DATA PROVIDED:
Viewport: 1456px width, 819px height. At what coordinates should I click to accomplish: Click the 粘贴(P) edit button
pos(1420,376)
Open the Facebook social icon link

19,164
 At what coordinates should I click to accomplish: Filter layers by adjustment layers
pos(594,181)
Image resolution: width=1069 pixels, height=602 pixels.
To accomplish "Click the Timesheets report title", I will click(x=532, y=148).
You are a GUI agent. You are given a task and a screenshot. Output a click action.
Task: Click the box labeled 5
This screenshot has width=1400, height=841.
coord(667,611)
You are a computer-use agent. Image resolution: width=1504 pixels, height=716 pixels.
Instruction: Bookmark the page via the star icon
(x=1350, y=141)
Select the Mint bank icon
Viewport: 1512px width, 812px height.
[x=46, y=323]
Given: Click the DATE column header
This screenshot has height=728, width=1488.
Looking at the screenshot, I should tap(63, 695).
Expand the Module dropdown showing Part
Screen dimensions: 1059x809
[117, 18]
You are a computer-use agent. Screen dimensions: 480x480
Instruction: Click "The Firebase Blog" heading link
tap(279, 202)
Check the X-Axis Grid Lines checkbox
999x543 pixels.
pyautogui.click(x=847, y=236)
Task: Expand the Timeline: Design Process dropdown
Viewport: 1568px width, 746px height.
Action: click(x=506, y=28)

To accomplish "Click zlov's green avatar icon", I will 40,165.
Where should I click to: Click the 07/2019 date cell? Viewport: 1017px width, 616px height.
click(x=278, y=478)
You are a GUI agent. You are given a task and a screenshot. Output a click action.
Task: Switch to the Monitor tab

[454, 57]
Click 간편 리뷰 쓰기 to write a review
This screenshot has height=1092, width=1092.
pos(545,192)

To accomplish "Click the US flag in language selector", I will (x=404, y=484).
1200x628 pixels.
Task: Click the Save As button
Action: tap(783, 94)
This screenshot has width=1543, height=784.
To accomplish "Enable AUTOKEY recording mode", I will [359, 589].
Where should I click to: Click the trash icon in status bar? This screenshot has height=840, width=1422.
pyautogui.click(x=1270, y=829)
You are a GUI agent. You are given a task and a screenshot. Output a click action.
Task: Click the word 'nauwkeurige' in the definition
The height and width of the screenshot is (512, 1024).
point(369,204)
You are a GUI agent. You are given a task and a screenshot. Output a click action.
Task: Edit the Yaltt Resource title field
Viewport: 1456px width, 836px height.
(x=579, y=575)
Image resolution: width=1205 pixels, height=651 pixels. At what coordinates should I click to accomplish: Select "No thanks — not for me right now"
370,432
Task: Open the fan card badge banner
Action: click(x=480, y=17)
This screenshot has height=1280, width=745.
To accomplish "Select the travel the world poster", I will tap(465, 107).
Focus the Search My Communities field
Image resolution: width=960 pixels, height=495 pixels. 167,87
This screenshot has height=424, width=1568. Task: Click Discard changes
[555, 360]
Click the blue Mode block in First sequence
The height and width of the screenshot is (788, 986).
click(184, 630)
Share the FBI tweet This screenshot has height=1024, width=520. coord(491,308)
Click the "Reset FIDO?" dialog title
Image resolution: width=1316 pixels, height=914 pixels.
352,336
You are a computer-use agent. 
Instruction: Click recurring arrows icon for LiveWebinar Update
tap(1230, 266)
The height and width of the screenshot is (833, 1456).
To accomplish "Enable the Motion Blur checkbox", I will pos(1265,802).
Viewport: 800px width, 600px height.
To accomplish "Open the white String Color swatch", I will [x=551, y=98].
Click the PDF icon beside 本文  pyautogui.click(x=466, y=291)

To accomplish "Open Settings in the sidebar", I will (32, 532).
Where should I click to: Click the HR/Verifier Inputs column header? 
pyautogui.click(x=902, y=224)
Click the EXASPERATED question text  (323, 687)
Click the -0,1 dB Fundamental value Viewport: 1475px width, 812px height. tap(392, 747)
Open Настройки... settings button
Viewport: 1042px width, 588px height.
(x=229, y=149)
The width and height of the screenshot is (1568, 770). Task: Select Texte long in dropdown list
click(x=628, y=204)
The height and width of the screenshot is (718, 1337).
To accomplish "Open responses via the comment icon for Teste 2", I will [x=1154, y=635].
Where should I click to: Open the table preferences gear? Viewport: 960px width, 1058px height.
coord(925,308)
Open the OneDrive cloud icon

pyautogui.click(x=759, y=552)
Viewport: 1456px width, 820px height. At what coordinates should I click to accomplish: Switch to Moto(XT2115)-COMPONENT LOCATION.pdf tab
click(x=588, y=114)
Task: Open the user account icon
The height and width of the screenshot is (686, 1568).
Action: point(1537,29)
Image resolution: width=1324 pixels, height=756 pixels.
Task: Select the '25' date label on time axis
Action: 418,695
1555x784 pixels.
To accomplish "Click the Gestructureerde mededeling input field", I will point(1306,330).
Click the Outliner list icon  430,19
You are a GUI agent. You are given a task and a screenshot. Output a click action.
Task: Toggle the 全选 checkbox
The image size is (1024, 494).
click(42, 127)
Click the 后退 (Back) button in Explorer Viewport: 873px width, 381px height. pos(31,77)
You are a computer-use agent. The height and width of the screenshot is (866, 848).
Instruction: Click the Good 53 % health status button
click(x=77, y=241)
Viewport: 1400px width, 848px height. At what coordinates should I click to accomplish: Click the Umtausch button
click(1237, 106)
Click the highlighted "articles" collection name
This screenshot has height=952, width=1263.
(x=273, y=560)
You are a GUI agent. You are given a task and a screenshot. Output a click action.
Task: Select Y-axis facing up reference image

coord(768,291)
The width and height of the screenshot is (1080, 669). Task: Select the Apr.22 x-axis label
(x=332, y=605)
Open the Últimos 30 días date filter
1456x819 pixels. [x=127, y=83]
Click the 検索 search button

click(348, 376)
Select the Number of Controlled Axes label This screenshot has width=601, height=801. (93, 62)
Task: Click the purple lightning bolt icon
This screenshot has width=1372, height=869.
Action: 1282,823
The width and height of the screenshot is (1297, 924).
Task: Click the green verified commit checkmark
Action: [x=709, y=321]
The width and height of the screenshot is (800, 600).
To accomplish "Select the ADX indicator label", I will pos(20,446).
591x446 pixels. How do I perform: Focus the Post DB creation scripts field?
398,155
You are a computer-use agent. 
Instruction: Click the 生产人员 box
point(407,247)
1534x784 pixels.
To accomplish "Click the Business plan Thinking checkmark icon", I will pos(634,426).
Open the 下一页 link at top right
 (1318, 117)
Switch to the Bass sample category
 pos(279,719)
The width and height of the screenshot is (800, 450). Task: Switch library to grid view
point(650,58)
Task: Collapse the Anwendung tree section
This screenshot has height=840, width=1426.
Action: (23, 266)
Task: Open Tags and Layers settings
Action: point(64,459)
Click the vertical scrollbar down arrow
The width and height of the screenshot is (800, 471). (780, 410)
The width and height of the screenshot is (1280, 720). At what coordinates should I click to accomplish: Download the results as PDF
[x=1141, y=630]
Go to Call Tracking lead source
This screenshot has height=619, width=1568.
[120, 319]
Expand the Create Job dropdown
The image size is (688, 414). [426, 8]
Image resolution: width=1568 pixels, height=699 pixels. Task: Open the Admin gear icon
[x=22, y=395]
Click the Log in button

DIRECTIONS FOR THIS TASK:
Please reproduce the lines verbatim, starting with the line containing "This screenshot has height=424, width=1568." and going on through the line containing "will [x=1154, y=635].", both included.

SOLUTION TO THE EXERCISE:
This screenshot has height=424, width=1568. Task: Click Discard changes
[555, 360]
Click the blue Mode block in First sequence
The height and width of the screenshot is (788, 986).
click(184, 630)
Share the FBI tweet This screenshot has height=1024, width=520. coord(491,308)
Click the "Reset FIDO?" dialog title
Image resolution: width=1316 pixels, height=914 pixels.
352,336
You are a computer-use agent. 
Instruction: Click recurring arrows icon for LiveWebinar Update
tap(1230, 266)
The height and width of the screenshot is (833, 1456).
To accomplish "Enable the Motion Blur checkbox", I will pos(1265,802).
Viewport: 800px width, 600px height.
To accomplish "Open the white String Color swatch", I will [x=551, y=98].
Click the PDF icon beside 本文  pyautogui.click(x=466, y=291)

To accomplish "Open Settings in the sidebar", I will (32, 532).
Where should I click to: Click the HR/Verifier Inputs column header? 
pyautogui.click(x=902, y=224)
Click the EXASPERATED question text  (323, 687)
Click the -0,1 dB Fundamental value Viewport: 1475px width, 812px height. tap(392, 747)
Open Настройки... settings button
Viewport: 1042px width, 588px height.
(x=229, y=149)
The width and height of the screenshot is (1568, 770). Task: Select Texte long in dropdown list
click(x=628, y=204)
The height and width of the screenshot is (718, 1337).
To accomplish "Open responses via the comment icon for Teste 2", I will [x=1154, y=635].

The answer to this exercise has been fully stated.